Latest Tweets

Inconsistent Thunderbird UI StatusBar’s state whenever an IMAP Account is being used

The issue

Reading emails using Thunderbird or Icedove through an IMAP4 connection intensively and at random,  presents a weird behaviour. This issue can be reproduced on any flavour of operating system: Windows, Linux and MacOs, starting from versions 2.X with or without the IDLE command support. So, the client software has a defect, which puts the UI in an inconsistent state despite the fact the software is working fine behind the scenes.

As shown in the next screen-shot, the user experiences a hypothetically downloading time-out progress-bar message whenever reading an email, no matter if this very email message has been read before and it is cached on the hard disk. This happens after reading quickly and at random different email messages for a while. This excessive delay will never come to an end, so from the user’s point of view, it looks like a complete hang-up.

A downloading time-out progress bar message which never comes to an end

Whenever this comes to happen, any kind of action taken upon the current selected email message ends up in an unknown mailbox folder state. For example, in deleting the email message, this one could be not deleted at all. Sometimes it could be even worse than that, provoking the opened imap mailbox to be corrupted. Sometimes, nothing wrong happens at all.

You can watch a video showing this behaviour: hangup

The IMAP4 IDLE command

In order to be sure there were no exchanged data between the client (in our case, the Thunderbird/Icedove program) and the IMAP4 server, I read all about the IMAP4 IDLE command.

According to the RFC 2177, the IDLE command is issued by the client in order to allow the server to send it mailboxes events, like new messages recently arrived or expunged. This way, the client does not need to pull the server every time as it is defined in its own configuration, like in the old days. As an example, let’s see what happens while tracing the entire conversation down between a Thunerbird Client and an imap server:

-1672481024[7f3c9edec240]: 9c6f6800:imap-server:S-InboxArchives/Rebuts_dec2k10:SendData: 126 IDLE
-1672481024[7f3c9edec240]: 9c6f6800:imap-server:S-InboxArchives/Rebuts_dec2k10:CreateNewLineFromSocket: + Waiting for DONE
-1695549696[7f3c9edec8a0]: 9b19a000:imap-server:S-INBOX:SendData: DONE
-1695549696[7f3c9edec8a0]: 9b19a000:imap-server:S-INBOX:CreateNewLineFromSocket: * 18 EXISTS
-1695549696[7f3c9edec8a0]: 9b19a000:imap-server:S-INBOX:CreateNewLineFromSocket: * 1 RECENT
-1695549696[7f3c9edec8a0]: 9b19a000:imap-server:S-INBOX:CreateNewLineFromSocket: 43 OK IDLE completed

The first two lines of the previous log snippet show us how it works; the client sends an IDLE command to the server, and then just waits for responses from the server to arrive. In our case, during the IDLE command issued, our server tell us there are 1 new message (RECENT), the server issues a “DONE” message in order to let the server know it wants to close the  established IDLE command channel, and the server accepts that request sending back its “OK IDLE completed” message. Whenever this functionality is enabled in the imap client, that is, Thunderbird, there is no need to pull the server as configured in the check-box: “Check For New Messages Every…. minutes”.
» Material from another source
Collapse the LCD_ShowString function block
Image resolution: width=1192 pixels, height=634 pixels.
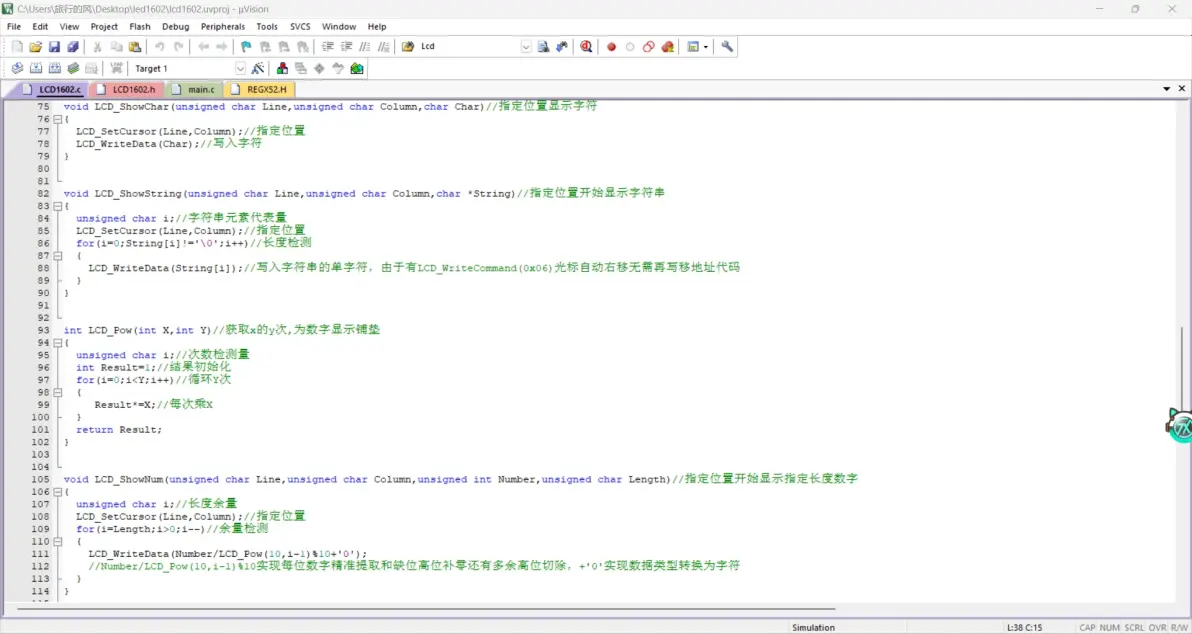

In order to capture all the network traffic between the imap client and the server, I used TBTracer, an excellent Thunderbird add-on.

Automating the use of the Icedove client program.

During the reading of some random email messages, and under relatively heavy stress, the imap client seems to be hanged up, despite the fact that when a new email arrives, the IDLE command seems to work perfectly well  and we can see it right in our mailbox. However, the progress bar continues showing some sort of a task being done, and completely uncompleted. This is a never-ending task, and according to the Activity Manager, there is no current task running at all. So, here’s the first approach: there is, most certainly, an incoherence concerning what is going on for real in the program, and what is being reported through its UI. One can even think that there has to be some sort of a forsaken thread updating the ProgressBar in eternum.

To find that out, it is mandatory to automate some basic stress-tests upon the Icedove email client. The best way to do that, due to the fact it is an UI program, is to use the xmacro utility.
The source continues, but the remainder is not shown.